大肠杆菌DNA诱导全身性炎症反应综合征的作用机制研究

Mechanism of systemic inflammatory response syndrome induced by EC DNA

目的 :探讨细菌DNA是否参与全身性炎症反应综合征 (SIRS)的发生及其可能机制。方法 :碱裂解法抽提纯化大肠杆菌DNA(ECDNA) ;观察ECDNA攻击小鼠的死亡率及大鼠血清TNF -α、IL - 6的变化情况 ;体外培养小鼠单核细胞株ANA - 1细胞 ,采用不同终浓度的ECDNA、LPS刺激ANA - 1细胞 ,测定细胞培养上清中TNF -α、IL - 6的释放情况 ,并检测人单核细胞株THP - 1细胞表面Toll样受体 9(TLR9)和Toll样受体 4 (TLR4 )表达以及核转录因子κB(NFκB)的活化情况。结果 :ECDNA可导致小鼠死亡 ,并具有明显的量效关系 ,小牛胸腺DNA和DNA酶消化的ECDNA则不能引起小鼠死亡 ;ECDNA与LPS均可导致大鼠血清TNF -α、IL - 6水平升高 ,变化趋势相似 ,但ECDNA所致的TNF -α峰值早于LPS组 1h出现。在体外实验中 ,不同浓度的ECDNA、LPS可诱导ANA - 1细胞大量释放TNF -α、IL - 6 ,以及THP - 1细胞表面TLR9和TLR4的高表达 ,但ECDNA诱导NFκB活化的能力远小于LPS。结论 :ECDNA可以和LPS一起参与SIRS的发生 ,可能机制与诱导单核细胞TNF -α、IL - 6的释放有关 ,但ECDNA诱导细胞因子释放的信号转导过程中可能尚有其它途径的存在。

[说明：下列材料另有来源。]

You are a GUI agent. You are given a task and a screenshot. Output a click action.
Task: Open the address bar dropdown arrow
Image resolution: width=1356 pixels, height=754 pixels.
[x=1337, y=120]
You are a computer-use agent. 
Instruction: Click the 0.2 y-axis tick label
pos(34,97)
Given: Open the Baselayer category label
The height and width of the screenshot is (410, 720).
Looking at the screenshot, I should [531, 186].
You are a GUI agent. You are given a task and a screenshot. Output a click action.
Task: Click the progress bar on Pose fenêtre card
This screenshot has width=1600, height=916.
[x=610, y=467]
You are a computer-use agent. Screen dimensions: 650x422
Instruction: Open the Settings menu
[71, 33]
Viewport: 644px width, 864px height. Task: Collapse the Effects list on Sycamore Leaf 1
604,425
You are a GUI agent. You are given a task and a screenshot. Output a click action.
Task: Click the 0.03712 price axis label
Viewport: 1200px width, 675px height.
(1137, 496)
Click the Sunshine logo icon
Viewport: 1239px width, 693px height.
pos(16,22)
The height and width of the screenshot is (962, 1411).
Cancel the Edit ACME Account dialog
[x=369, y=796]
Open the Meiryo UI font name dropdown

AIM: To investigate whether the bacterial DNA participates in SIRS and its possible mechanism. METHODS: Escherichia coli genomic DNA (EC DNA) was extracted and purified from Escherichia coli 25922 by alkaline lysis method. Mortality of mice challenged with EC DNA and the changes of TNF-α and IL-6 in rat serum were observed. ANA-1 cells were cultured in vitro, after the cells were stimulated by different concentrations of EC DNA and LPS, the level of TNF-α and IL-6 in supernatant were tested. Meanwhile,expression of TLR9 and TLR4 on cell surface was measured. Activation of NF-κB was also observed. RESULTS: The lethal effect of EC DNA on mice with an obvious dose-effect relationship was observed. The death happened within 24 hours. Calf thymus DNA and DNase I-treated EC DNA did not lead to mice to die. The changes of serum TNF-α and IL-6 in rats induced by EC DNA and LPS were similar, but TNF-α peak level of EC DNA group appeared 1 hour earlier than that of LPS group. In vitro, large amount of TNF-α and IL-6 were released from ANA-1 cells stimulated by EC DNA. High expression of TLR9 and TLR4 was observed on surfaces of THP-1 cells. In particularly, LPS induced strong activation of NFκB. The results suggested other pathway possibly took part in the signal transduction inducea by EC DNA. CONCLUSION: EC DNA has the abilities to lead to death of mice, and induces serum TNF-α and IL-6 level to increase in rats and ANA-1 cells to release cytokines in vitro. High expression of TLR9 and TLR4, strong activation of NF-κB may be its important molecular mechanism, but other pathway probably exists to play an important role.